A short story for our times
Andrew panicked a little when he realised his son wasn’t in the house, and breathed an enormous sigh of relief when he spotted him in the back garden. “What are you doing, Mikey?” he called. His six-year son, seemingly oblivious to his presence, was digging a large hole with impressive vigour. Shovelling grass, soil and stones into an ever-growing pile, the boy was carrying out the frantic excavations as if his life depended on it. Mikey was digging in the centre of the lawn. Whilst Andrew would be the first to admit that the lawn was scrubby, with dandelions sprinkled throughout, the sight of a hole appearing in the middle shocked him.
“I’m going to find Mummy,” said Mikey.
“But Mummy’s in England.”
“That’s why I’m digging,” Mikey replied. “I looked at my globe and England is on the other side of the world, so I just need to go down a long way.”
Andrew and Mikey lived in a small town called Emerald, half an hour from Melbourne, so the boy’s logic was only a little questionable (for a five-year-old at least.) Andrew knelt down and placed a hand on his son’s bony shoulder. “Well, if you’re going to dig a hole that deep you’ll need some ice cream to keep you going.”
“You can’t buy me off, Dad. I know that’s what grown-ups do.” Mikey stopped digging and laid the shovel down. Tears were rolling down his freckled, muddy face. “I want my mummy.” Andrew lifted him up and carried him back towards the house.
“So do I, son.”
As he walked through the back door into the kitchen, he noticed that Angus, his dog, was still lying under the table. Earlier that morning, it had shocked Andrew to discover that Angus, a cranky, old, drooling mastiff, seemed unwell. His normal doggy smell, a peculiar mixture of earth and biscuits, had been replaced by something altogether more musty, that seemed to portend something dreadful. The dog was lying next to his basket, hardly moving, and breathing in shallow, gasping pants. This wasn’t the only bed in the house missing an occupant, as Alice, his wife, had been gone for over a year now. She’d travelled to England to visit her mother but found herself stranded when, because of the pandemic, all the flights back were cancelled. Andrew and Mikey missed her madly and sometimes the only comfort they could find was in their love for the dog. He climbed the stairs to Mikey’s bedroom and, realising his son had fallen asleep, gently laid him down on the bed. He rested his own head on the pillow. Seconds later, he too was deeply asleep.

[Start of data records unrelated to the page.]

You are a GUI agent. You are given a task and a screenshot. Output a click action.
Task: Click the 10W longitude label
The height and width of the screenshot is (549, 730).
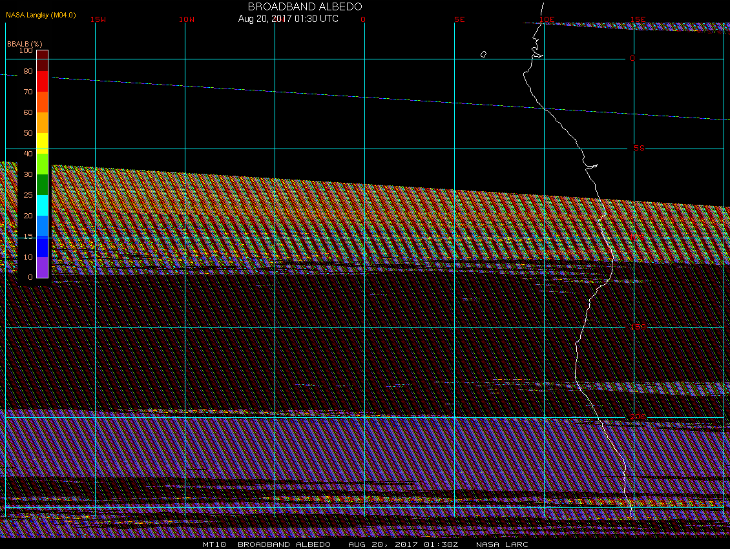[x=186, y=19]
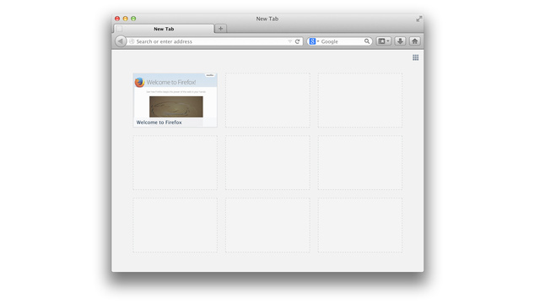The width and height of the screenshot is (540, 304).
Task: Click the 'Search or enter address' field
Action: pyautogui.click(x=211, y=41)
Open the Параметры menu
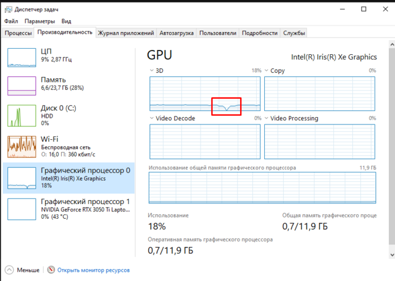 click(40, 21)
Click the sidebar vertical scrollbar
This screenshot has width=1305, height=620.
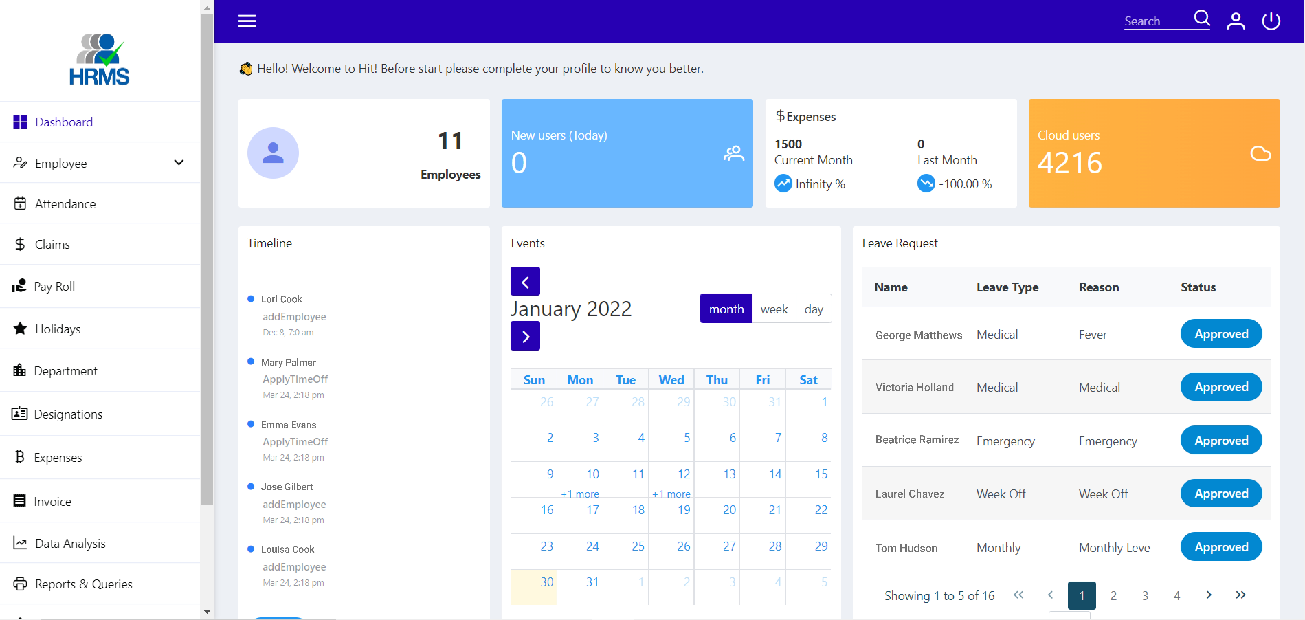207,258
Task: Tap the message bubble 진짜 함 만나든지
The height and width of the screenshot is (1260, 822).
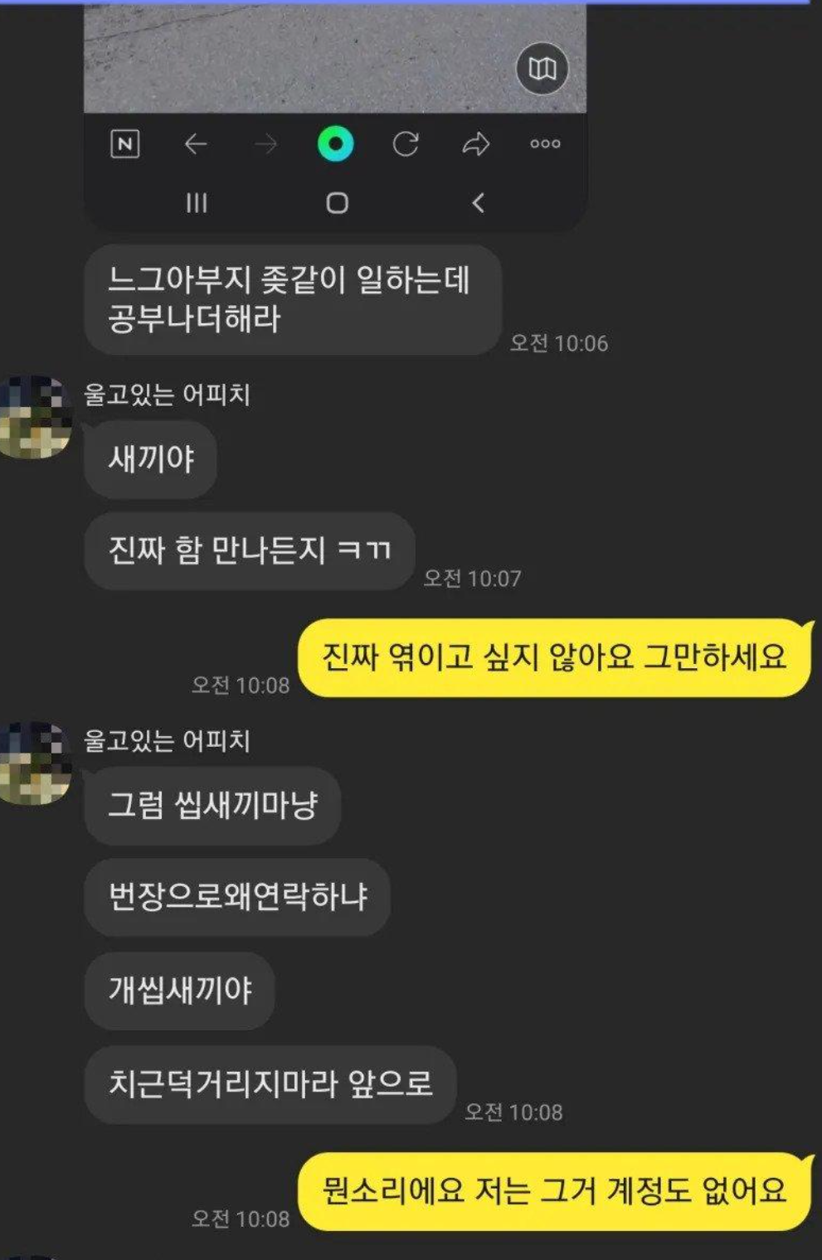Action: [x=250, y=550]
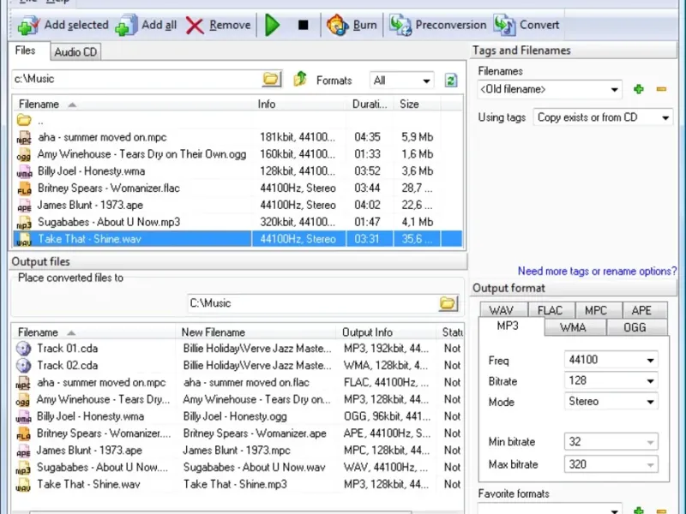Image resolution: width=686 pixels, height=514 pixels.
Task: Browse for source folder next to c:\Music
Action: coord(271,80)
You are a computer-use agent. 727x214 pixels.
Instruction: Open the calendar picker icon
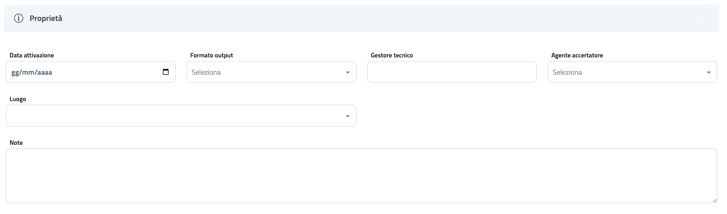[x=166, y=72]
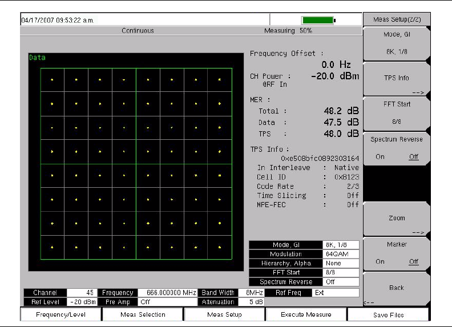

The digging was done. They both stared into the hole, which stretched endlessly down into the darkness. “Can we go now, Dad?” Angus bounded around the hole, barking and slobbering in equal measure. “Will Angus come?”
“Of course, Mikey! We can’t leave him, can we?” The dog suddenly stopped, as if he understood what his master was saying. Andrew took his son’s hand. “Come on, Mikey!” They both jumped into the hole, closely followed by Angus. “Will Mum be waiting?” shouted Mikey as they hurtled downwards.
“When will we know we’re reached the bottom?”
“When the bell rings, son. It’s like being in a lift.”
“Thanks Dad, you did a great job digging.”
“I know son, but I could never have done it without you.”
Then the bell rang. DING. Andrew opened his eyes. The screen of his mobile phone was flashing. He lifted it to his ear. “Andrew?”
“Alice, is that you?”
“Andrew at last! The plane is just about to take off. I got a flight this morning and tried to let you know, but you didn’t answer your phone. I’ll be home tomorrow-I have to go now–we’re just taking off!” The phone cut.
“What is it, dad?” asked Mikey, looking at his father lying on the bed next to him.
“You know that hole you were digging, Mikey? Well, I finished it whilst you were asleep. Mum’s jumped into it and she’ll be back home soon!” As he hugged his son, Angus bounded into the bedroom, releasing great strings of slobber as he did so. The dog smelt of earth and biscuits, and Andrew’s resultant smile was broad enough to cross continents.